5(k + 8) = 5k + 40 = 0


g) Then plug the equations back together again:

k(k + 8) + 5(k + 8)

*Take the (k + 8) and add them with the (k + 5)


h) Solve both (k + 8) and (k + 5)

k + 8 = 0

___-8__-8

k = -8


i) Solve

k + 5 = 0

__- 5__-5

k = -5


You are left with your solution set which is {-5, -8}

Big image

How would solve the equation: (x - 2) (x + 6) = 0 (easy)

1. The first step is to set both of the equations to 0

Ex. x-2=0 x+6=0


a) Now solve...

x - 2 = 0 (Add 2 to both sides)

__+2

x=-2

x + 6 = 0 (Subtract 6 from both sides)

__- 6

x=6

b) Then you get your solution set {-2 , 6}

How do we use Quadratic Equations and why?

We use Quadratic Equations in the real world by...

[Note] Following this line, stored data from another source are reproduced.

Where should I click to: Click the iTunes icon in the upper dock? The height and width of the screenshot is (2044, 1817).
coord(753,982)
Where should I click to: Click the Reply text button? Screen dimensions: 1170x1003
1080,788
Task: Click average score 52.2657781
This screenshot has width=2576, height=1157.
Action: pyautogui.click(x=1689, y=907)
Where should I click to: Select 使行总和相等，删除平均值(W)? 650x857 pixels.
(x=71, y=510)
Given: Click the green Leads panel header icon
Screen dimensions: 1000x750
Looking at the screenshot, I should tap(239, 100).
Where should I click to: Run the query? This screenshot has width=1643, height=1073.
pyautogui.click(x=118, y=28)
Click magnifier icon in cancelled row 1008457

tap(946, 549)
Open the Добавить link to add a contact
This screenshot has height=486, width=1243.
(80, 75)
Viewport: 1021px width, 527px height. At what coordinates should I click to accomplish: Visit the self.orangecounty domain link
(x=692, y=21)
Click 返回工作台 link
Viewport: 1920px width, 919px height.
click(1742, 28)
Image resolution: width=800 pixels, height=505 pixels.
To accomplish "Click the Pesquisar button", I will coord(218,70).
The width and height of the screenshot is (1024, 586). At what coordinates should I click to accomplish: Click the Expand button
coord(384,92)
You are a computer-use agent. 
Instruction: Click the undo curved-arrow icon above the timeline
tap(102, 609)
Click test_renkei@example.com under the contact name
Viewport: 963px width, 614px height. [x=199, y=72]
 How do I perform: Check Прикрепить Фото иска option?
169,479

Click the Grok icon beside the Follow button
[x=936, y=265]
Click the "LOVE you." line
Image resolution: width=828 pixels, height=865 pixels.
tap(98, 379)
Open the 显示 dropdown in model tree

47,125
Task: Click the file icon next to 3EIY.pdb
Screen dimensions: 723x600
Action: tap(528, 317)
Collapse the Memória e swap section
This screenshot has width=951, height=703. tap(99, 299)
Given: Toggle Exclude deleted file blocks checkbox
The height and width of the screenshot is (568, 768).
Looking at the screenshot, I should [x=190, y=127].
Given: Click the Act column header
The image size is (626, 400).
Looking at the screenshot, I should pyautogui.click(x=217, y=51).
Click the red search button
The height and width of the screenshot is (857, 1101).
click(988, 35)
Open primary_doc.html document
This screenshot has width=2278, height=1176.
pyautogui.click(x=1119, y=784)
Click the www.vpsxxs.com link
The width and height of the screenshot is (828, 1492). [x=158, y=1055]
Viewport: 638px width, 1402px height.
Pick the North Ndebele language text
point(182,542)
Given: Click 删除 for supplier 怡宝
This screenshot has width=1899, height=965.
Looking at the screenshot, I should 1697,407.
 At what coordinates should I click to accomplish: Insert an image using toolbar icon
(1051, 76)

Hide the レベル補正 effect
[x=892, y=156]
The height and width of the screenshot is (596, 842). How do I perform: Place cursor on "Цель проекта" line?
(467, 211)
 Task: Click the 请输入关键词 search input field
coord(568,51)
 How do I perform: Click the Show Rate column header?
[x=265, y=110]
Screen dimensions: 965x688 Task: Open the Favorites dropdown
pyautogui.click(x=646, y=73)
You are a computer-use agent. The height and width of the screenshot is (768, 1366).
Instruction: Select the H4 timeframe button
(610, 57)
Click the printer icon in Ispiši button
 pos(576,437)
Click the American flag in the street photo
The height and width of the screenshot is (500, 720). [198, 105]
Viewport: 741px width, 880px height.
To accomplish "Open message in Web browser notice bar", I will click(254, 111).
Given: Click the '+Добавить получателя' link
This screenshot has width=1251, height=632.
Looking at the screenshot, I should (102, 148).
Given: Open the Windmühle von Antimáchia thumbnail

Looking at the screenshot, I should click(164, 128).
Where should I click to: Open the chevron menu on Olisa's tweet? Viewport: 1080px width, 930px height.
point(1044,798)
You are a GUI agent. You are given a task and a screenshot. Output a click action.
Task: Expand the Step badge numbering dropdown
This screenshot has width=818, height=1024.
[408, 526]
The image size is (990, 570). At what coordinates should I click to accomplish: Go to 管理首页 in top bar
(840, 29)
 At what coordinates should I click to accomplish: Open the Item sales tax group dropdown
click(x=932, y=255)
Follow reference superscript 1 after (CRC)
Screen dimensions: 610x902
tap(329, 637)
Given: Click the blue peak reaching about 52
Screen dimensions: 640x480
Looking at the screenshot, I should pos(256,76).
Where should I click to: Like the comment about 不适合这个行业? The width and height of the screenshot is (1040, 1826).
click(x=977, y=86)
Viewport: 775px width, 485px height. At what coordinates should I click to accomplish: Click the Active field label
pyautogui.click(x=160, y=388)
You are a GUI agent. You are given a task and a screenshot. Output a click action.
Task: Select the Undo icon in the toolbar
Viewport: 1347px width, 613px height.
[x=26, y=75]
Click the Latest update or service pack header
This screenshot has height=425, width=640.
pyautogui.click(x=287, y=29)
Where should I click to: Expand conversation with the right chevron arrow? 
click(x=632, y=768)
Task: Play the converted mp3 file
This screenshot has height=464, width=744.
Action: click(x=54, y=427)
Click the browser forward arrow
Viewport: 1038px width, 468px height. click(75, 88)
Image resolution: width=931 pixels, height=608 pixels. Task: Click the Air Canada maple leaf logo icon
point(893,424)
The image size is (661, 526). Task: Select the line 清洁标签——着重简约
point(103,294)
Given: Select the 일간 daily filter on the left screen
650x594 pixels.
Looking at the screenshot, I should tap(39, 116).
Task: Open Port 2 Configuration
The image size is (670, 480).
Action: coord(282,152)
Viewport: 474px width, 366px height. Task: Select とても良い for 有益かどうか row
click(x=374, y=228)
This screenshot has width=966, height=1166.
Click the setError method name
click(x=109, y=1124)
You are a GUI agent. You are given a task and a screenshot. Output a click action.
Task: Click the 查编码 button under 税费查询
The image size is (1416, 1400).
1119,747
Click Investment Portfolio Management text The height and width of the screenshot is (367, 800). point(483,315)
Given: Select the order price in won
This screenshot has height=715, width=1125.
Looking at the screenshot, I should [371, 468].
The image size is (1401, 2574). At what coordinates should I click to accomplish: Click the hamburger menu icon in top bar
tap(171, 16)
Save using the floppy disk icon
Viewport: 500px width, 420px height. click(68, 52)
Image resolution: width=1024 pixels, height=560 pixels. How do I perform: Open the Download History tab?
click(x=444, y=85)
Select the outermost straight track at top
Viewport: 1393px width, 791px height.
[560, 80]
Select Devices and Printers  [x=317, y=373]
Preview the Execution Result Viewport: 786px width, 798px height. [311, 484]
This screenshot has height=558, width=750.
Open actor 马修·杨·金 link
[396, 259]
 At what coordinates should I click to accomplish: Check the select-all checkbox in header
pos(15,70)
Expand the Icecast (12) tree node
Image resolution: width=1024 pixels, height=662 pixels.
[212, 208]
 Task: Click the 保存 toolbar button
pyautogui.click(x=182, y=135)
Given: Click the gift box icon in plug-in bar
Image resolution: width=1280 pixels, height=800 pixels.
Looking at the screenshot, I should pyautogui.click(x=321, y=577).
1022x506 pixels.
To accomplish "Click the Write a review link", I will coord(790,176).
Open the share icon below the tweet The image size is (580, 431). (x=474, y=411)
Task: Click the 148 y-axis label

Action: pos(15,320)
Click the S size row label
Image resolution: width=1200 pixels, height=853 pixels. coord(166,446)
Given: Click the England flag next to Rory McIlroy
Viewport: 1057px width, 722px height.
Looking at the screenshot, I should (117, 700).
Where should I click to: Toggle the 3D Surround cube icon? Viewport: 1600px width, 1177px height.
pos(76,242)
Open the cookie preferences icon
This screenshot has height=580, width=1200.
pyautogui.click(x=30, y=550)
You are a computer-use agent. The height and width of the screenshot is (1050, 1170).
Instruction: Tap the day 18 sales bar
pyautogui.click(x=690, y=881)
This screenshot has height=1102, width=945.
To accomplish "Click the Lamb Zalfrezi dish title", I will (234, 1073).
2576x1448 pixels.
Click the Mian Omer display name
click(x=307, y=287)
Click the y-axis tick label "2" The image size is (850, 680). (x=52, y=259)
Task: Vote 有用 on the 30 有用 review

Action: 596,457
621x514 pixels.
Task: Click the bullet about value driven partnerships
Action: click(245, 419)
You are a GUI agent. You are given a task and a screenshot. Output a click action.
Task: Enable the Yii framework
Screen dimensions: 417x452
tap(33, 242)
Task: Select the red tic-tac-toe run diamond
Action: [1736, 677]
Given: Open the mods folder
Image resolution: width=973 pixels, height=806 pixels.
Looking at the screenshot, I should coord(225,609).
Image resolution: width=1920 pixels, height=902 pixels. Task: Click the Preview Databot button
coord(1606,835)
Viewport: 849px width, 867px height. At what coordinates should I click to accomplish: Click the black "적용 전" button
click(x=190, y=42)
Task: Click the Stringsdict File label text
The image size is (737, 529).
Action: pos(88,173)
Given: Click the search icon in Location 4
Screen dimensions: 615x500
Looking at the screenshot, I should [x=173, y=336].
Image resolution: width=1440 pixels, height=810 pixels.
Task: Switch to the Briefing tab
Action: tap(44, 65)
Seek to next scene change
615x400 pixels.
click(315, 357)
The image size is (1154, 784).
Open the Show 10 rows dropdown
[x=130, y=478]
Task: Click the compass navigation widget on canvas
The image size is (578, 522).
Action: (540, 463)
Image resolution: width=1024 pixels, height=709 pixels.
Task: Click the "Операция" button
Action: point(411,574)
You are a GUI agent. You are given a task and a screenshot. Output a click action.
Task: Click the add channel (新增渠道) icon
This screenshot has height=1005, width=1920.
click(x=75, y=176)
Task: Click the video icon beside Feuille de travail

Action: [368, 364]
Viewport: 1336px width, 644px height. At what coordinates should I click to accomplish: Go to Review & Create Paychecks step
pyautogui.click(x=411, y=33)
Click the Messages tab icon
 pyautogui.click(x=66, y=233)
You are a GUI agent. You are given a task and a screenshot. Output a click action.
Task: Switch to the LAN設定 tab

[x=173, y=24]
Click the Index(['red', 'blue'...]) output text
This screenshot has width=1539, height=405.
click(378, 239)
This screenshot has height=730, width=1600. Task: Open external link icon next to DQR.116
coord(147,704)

Certain jobs use quadratic equations...


  • Astronomers- They use quadratic equations to describe the orbits of our planets, solar systems and galaxies. Physicists use quadratic equations to describe different types of motion. Even chemists need to use these equations in order to describe certain types of chemical reactions.